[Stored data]
★ ★ ★ ★

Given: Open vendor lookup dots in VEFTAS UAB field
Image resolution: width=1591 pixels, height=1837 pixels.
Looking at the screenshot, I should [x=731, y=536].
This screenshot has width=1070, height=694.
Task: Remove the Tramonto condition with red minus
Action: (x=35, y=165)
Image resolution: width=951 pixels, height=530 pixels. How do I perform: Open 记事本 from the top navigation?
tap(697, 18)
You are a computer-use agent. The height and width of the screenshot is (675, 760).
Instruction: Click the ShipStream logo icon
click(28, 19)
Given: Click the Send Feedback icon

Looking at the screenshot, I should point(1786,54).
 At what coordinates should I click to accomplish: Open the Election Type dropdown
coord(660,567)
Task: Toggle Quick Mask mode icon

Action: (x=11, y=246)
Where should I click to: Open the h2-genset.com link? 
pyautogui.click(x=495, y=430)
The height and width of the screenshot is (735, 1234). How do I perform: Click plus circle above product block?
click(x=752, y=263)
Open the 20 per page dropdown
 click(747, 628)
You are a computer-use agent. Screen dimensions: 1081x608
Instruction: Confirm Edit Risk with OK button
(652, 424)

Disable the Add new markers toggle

★ ★ ★ ★

Return every line of the data above in which "agent" appears.

You are a computer-use agent. The height and width of the screenshot is (675, 760).
You are a computer-use agent. Screen dimensions: 1081x608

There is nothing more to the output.